La plateforme Airbnb a récemment déclaré avoir reversé 210 millions d'euros de taxe de séjour aux communes françaises en 2025. Ce montant, variant entre 1 et 5% du prix de la nuitée par personne, a connu une augmentation notable dans les départements ruraux l'an dernier. En parallèle, les zones tendues ou déséquilibrées en termes d'offre et de demande de logements ont vu durcir leur réglementation.
Ce qu'il faut retenir
- 210 millions d'euros de taxes de séjour reversés par Airbnb en 2025 aux communes françaises
- Progression de cette taxe dans les départements ruraux et durcissement de la réglementation dans les zones tendues
- Augmentation des plafonds de taxe depuis 2021 expliquant la redistribution des taxes
- Chiffres en forte croissance dans certains départements ruraux, notamment la Mayenne, le territoire de Belfort et l'Orne
- Paris en tête des villes avec 26,8 millions d'euros reversés en 2025
Revers de taxe de séjour en hausse
L'an dernier, Airbnb a redistribué 210 millions d'euros de taxe de séjour à plus de 26 600 communes et intercommunalités en France. Cette somme représente une augmentation de 5% par rapport à 2024. Les plafonds fixés par les communes ou intercommunalités ont été relevés depuis 2021, expliquant cette hausse. Des taxes additionnelles peuvent aussi être instaurées par les départements (10%) ou les régions.
Montants records dans les départements ruraux
Airbnb a enregistré une forte progression des chiffres dans certains départements ruraux.
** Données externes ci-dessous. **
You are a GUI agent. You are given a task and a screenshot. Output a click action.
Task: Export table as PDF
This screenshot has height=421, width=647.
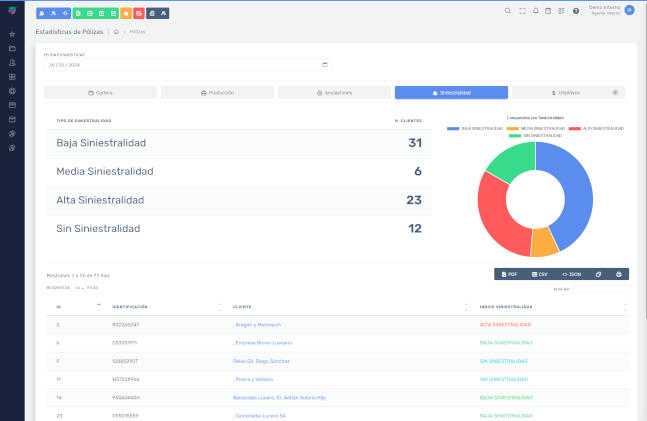tap(510, 273)
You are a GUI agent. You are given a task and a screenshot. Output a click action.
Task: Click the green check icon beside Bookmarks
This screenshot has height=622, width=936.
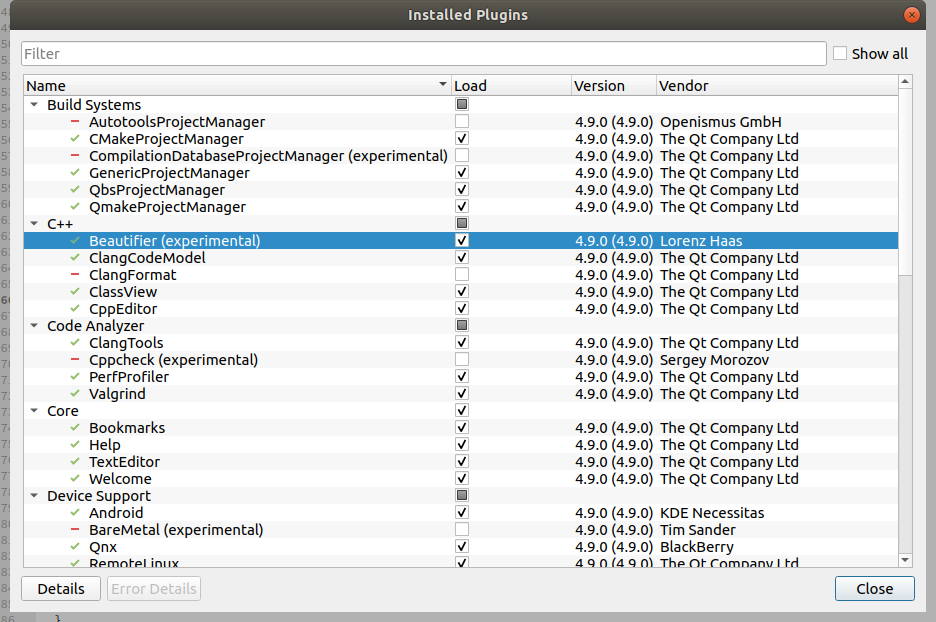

Par exemple, la Mayenne a vu ses recettes augmenter de 102% en un an, le territoire de Belfort de 81% et l'Orne de 45%. Sur les 10 départements affichant la plus forte croissance des recettes, seul les Alpes-Maritimes, considérées comme non rurales, ont atteint 15 millions d'euros en 2025, soit une hausse de 35% en un an.
Impact sur les communes moyennes et stations de montagne
Des communes moyennes ont également bénéficié de cette redistribution, avec 100 000 euros reversés à plus de 310 d'entre elles, dont la moitié compte moins de 20 000 habitants. Les stations de montagne, telles que La Salles les Alpes, Arâche-la-Frasse, Bagnères-de-Luchon et les Orres, ont également été significativement impactées.
Paris en tête, suivi de Nice et Marseille
Malgré la progression dans les zones rurales, les grandes villes demeurent les principales bénéficiaires de cette taxe. Paris conserve sa position en tête avec 26,8 millions d'euros reversés en 2025, suivi par Nice (5,6 millions d'euros), Marseille (plus de 3,2 millions d'euros), Lyon (2,2 millions d'euros) et Bordeaux (plus de 1,3 million d'euros).